Let them eat cake ... and die
Stylistic and ethical differences came up cause clashes between WikiLeaks and its mainstream media partners. In the Frontline documentary, David Leigh, investigations executive editor of the Guardian, describes Assange's reluctance to redact the names of individuals named in the cable: "And he said: 'These people were collaborators, informants. They deserve to die.' And a silence fell around the table." The segment starts at about 38:40:


Or there was the New Statesman story that Assange makes WikiLeaks staff sign a non-disclosure that says they will not leak any of the leaked material and that a breach carries a £12m penalty -- about $19.5 million.

And then there's the control that Assange reportedly tried to keep over the material and how news organizations used it. To have the Guardian pass material to the Times to get around the heavy personal control of the flawed leader of a supposedly anarchist organization sounds like the plot line of an absurdist play. But then, fiction doesn't get much stranger than fact.

It's us or us
To paraphrase the old comic strip Pogo, WikiLeaks met the enemy, and he is they. But the process of becoming what you least wanted -- whether a secretive government or your parents -- isn't restricted to Assange's gang. News media have been at it for much longer.

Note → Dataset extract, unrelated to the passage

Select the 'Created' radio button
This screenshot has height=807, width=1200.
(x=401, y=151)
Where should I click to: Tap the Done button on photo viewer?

They say that they want to make information available to the public. And yet, companies in the industry have kept information close to the vest to create an artificial scarcity that forced consumers and advertisers to rely on their newspapers, magazines and broadcasts. Traditional news organizations have been reluctant to let readers freely comment on stories, or even to provide links and credit to the online sources from which they take insight and ideas.

Now, they find themselves in league with people who espouse the hacker and Internet culture of radical transparency -- the idea that if people have full information, they can make more intelligent decision and keep a better eye on those in power. That's the same approach that wants information to be free, which leaves news organizations wondering how they're going to make a living.

Going nutty on the contradictions
The internal contradictions can make anyone a little nutty. Look at what happened to the Wall Street Journal. Last December, it ran an editorial denouncing Assange as an enemy of the U.S. whose "mass, indiscriminate exposure of anything labeled secret that he can lay his hands on is a hostile act against a democracy." But by earlier this month, the Journal launched its own WikiLeaks competitor called SafeHouse. (Too bad security experts said that it was so badly done that it never should have launched as is.)

Traditional news organizations have had a premium on getting information out first. And yet, here we have competitors working together in a coalition that WikiLeaks helped put together in the first place. They don't want to offer too much credit, but now they admit how beholding they are to others who can actually get sensitive information. Someone like New York Times editor Bill Keller can write off WikiLeaks as, you know, just a source one month, and the next come close to admitting that the organization practices journalism, even if not his style.

The experience of handling the cables leaks has brought the Fourth Estate to a crossroads. What survives the business and philosophical changes will look significantly different from what we see today. No wonder so many editors look worried.